会社の設立を申請する前に決めておかなければならないことを整理しておきましょう。いざ会社設立の申請書を書こうとすると、まっさきに行き詰まる点ばかりです。
筆者の経験談を盛り込みましたので、きっと参考になるのではないかと思います。
申請の方法を決める
まず合同会社の設立の申請は、紙で行うか、電子で行うかを決めましょう。
そのとき「今どき“紙”かよ」と、早々に結論を出さないほうがよいと思います。
書店や図書館に行くと合同会社の設立についての本はたくさんありますが、電子での設立申請について詳しく書いたものは、筆者の見聞では、ありません。ですので電子での申請を選択した場合は、いきおい自分でやり方を調べるところからはじまるのです。その際に会社設立のプロでもない一般ピープルがいくら調べても、肝心なところ、迷うところ、思ってもみないところの情報が抜け落ちる可能性があります。電子での申請は、意外に苦労する1のです。ですので短期間で、確実に会社設立を遂げたいと考えているのであれば、紙をおすすめします。
実際の話、やってみるとわかりますが紙と電子の申請の違いは以下のような点くらいで、大差はありません(私見ですよ)。
- 紙での申請には、収入印紙(4万円)の貼付が必要になります。電子申請では収入印紙は不要です(そのぶん費用は節約できる)。
- 紙での申請の方法については参考となる書籍などが多いので、わからないことを調べる時間を取られることがすくない。
- 徐々にではあるが電子的な申請や納付が増えてきているので、今後のことを考えれば最初(会社設立時)から電子申請に慣れておくのがよい。
また「電子申請」とひとことで言っても、このことばの意味として以下の2つがあります。
- オンラインで提出する方法
- 電磁的記録媒体に記録し、提出する方法
電磁的記録媒体っていったい何だろうと思われたみなさま、これはCD-RやDVD-Rのことです(だそうです)。
電磁的記録媒体というのは物理的な存在(モノ)ですので、けっきょくはそのモノを法務局に持参または書留郵便で送付しなければなりません。ここで「あれ?」と思ったみなさま! そうです、だったら印刷して紙で提出しても違いはありません(しかもそちらのほうがずっと手間がかかりません)。
このあとこのコラムでは電子申請、それもオンラインでの申請を、筆者の経験にもとづいて説明します(紙や電磁的記録媒体での申請については説明していませんのであしからず)。
さて電子で申請するか(紙で申請するか)を決めたら、実際の設立申請の前に、以下の3点を決めていきます。
- 会社の住所(本店所在地という)を決めます。
- 自宅にするか、事務所を借りるかを決めることになります。

* [課題 A]:
原文抜粋について次の問いに答えよ。
(i) 紙での申請で貼付が必要になる収入印紙はいくらか。
(ii) 電磁的記録媒体とは具体的に何のことか。
(iii) 会社の住所は何と呼ばれるか。
* [課題 B]: エントリの先頭から「coord(1,135)」を含む行までのすべてを、指示1つにつき1行の2列CSVにまとめよ。列名はinstructionとresponseとし、指示文とその答えをそれぞれ引用符で囲んだ1フィールドに収め、改行は空白に置き換えること。

* [提供データ]:
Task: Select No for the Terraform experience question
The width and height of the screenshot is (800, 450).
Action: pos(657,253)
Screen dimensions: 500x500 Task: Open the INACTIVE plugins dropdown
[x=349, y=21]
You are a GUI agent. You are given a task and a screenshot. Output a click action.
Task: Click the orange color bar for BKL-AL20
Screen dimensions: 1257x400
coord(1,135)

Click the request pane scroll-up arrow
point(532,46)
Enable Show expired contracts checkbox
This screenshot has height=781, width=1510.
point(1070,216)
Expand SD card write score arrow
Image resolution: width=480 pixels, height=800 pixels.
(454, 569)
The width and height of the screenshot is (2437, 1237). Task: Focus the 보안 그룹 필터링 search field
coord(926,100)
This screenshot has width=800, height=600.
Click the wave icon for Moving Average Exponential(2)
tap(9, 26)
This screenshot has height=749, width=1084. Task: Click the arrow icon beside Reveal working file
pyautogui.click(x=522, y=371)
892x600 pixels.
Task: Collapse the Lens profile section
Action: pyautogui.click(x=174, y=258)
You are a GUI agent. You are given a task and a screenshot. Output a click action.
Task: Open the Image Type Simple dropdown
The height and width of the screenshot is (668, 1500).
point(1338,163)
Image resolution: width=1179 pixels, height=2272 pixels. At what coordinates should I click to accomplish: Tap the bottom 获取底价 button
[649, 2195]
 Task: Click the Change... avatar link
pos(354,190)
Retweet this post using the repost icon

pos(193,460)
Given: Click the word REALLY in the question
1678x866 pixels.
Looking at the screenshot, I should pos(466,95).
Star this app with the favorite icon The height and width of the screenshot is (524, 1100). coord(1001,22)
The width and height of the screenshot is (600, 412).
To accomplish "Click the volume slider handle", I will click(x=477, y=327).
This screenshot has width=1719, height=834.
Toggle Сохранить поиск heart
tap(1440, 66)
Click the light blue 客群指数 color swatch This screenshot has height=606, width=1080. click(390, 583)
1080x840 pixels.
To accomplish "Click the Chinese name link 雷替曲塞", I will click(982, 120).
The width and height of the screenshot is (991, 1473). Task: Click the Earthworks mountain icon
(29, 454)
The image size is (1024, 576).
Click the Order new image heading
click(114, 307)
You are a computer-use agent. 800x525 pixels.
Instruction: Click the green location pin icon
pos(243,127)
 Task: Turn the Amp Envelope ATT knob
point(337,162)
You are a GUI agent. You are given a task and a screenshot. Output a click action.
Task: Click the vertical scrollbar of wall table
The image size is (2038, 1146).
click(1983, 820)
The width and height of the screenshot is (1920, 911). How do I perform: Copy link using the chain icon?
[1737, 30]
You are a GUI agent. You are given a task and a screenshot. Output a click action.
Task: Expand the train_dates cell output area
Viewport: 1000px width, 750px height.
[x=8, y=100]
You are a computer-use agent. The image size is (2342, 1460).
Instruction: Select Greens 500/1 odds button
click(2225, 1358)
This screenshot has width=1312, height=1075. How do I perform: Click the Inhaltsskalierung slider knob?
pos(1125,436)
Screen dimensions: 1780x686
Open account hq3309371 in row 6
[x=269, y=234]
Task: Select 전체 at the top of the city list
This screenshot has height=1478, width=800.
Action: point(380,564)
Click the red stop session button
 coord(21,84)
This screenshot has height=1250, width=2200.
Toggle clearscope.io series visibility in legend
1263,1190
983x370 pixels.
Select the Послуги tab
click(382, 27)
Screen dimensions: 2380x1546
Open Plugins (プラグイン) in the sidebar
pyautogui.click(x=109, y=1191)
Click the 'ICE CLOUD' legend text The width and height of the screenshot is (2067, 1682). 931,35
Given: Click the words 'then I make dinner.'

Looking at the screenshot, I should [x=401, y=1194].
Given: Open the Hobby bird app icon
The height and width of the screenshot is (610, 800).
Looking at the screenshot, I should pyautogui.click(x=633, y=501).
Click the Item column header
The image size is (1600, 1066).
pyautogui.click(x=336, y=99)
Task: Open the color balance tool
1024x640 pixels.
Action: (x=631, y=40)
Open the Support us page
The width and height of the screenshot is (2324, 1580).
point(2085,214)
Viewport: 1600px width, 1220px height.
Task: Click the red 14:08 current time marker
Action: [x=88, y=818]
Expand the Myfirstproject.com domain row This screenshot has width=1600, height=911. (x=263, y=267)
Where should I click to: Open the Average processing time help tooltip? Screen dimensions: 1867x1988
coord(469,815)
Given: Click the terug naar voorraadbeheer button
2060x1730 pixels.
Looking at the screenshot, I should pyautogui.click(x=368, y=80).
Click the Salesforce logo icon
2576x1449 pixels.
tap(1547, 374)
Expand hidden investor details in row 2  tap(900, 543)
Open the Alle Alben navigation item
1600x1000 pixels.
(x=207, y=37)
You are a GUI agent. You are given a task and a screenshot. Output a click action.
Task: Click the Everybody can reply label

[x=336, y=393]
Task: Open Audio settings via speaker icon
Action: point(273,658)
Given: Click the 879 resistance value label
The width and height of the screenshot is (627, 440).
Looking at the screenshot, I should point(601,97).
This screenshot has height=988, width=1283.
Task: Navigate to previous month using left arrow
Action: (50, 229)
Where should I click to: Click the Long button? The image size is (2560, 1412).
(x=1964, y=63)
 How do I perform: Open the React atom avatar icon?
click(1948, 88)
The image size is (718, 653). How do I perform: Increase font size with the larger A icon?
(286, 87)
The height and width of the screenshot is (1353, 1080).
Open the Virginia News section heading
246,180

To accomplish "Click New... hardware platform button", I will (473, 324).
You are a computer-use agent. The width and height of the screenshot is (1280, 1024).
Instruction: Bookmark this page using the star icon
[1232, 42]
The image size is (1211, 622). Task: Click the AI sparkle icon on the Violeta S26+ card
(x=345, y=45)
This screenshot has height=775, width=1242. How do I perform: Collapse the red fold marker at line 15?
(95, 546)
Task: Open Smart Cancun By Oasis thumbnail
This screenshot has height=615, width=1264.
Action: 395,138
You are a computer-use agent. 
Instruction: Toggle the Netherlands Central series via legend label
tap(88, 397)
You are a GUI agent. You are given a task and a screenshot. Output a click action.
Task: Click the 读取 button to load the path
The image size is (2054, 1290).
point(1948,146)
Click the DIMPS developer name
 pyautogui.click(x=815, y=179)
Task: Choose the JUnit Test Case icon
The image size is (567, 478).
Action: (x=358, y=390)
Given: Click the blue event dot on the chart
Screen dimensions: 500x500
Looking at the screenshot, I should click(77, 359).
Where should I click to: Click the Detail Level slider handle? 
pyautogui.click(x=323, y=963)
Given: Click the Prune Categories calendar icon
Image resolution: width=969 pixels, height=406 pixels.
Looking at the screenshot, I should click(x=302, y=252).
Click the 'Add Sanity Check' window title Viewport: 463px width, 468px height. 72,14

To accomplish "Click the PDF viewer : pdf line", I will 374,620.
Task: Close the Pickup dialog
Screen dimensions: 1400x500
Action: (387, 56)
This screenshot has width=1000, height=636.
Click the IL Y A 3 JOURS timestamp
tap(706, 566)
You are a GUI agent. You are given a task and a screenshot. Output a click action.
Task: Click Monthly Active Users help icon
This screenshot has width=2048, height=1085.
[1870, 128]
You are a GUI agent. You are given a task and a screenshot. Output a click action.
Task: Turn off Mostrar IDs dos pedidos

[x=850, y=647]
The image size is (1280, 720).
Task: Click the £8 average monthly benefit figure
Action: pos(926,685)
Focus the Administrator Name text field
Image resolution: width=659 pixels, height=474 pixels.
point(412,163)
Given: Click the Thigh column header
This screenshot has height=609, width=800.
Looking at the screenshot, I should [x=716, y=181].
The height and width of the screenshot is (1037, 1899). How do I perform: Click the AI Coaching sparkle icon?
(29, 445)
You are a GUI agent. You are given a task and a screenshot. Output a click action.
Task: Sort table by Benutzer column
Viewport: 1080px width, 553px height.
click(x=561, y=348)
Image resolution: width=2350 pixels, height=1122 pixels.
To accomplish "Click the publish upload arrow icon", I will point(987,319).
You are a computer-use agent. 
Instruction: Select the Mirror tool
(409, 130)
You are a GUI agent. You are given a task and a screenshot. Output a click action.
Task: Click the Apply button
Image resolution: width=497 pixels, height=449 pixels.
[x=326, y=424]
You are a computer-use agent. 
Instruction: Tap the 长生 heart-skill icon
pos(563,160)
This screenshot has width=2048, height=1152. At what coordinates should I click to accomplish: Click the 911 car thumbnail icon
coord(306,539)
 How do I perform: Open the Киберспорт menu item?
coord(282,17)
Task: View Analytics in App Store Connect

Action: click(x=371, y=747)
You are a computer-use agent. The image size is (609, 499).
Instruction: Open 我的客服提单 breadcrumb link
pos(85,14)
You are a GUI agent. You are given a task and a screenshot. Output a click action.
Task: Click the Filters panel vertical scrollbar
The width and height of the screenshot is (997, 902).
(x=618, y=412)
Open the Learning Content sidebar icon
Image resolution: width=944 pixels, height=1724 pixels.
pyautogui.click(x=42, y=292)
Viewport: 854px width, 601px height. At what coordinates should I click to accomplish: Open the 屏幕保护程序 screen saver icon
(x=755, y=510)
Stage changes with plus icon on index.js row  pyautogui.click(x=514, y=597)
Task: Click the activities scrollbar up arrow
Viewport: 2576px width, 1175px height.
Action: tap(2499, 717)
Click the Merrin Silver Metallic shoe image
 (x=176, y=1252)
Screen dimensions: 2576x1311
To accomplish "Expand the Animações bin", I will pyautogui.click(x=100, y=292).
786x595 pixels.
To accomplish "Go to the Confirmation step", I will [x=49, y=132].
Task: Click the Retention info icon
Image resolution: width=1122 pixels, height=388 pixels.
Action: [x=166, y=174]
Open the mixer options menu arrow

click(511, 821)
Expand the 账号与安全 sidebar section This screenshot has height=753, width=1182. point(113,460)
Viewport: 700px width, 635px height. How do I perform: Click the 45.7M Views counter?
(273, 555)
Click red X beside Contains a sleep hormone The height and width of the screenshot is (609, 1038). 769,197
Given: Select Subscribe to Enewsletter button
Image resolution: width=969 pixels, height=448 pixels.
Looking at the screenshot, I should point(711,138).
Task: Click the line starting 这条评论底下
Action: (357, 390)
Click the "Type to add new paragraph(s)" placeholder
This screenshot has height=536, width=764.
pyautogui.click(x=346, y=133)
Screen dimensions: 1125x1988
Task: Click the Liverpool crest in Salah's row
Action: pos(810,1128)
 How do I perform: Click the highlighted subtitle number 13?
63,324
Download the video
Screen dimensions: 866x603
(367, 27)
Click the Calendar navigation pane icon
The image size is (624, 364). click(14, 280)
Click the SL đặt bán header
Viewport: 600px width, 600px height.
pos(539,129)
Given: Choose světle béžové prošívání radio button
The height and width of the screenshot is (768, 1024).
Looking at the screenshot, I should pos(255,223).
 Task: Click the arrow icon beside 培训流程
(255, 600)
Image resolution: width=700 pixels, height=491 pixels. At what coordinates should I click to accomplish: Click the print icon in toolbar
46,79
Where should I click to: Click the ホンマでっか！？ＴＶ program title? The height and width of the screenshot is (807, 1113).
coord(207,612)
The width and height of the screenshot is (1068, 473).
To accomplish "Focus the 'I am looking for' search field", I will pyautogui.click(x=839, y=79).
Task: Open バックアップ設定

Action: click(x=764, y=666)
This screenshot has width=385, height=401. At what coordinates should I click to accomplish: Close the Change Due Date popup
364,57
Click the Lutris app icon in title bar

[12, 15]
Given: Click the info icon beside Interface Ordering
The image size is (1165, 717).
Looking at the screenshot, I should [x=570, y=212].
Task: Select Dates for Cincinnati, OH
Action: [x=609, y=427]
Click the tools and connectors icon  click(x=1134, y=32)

* [解答 A]:
(i) 4万円
(ii) CD-RやDVD-R
(iii) 本店所在地

* [解答 B]:
instruction,response
"Task: Select No for the Terraform experience question The width and height of the screenshot is (800, 450).","Action: pos(657,253)"
"Screen dimensions: 500x500 Task: Open the INACTIVE plugins dropdown","[x=349, y=21]"
"You are a GUI agent. You are given a task and a screenshot. Output a click action. Task: Click the orange color bar for BKL-AL20 Screen dimensions: 1257x400","coord(1,135)"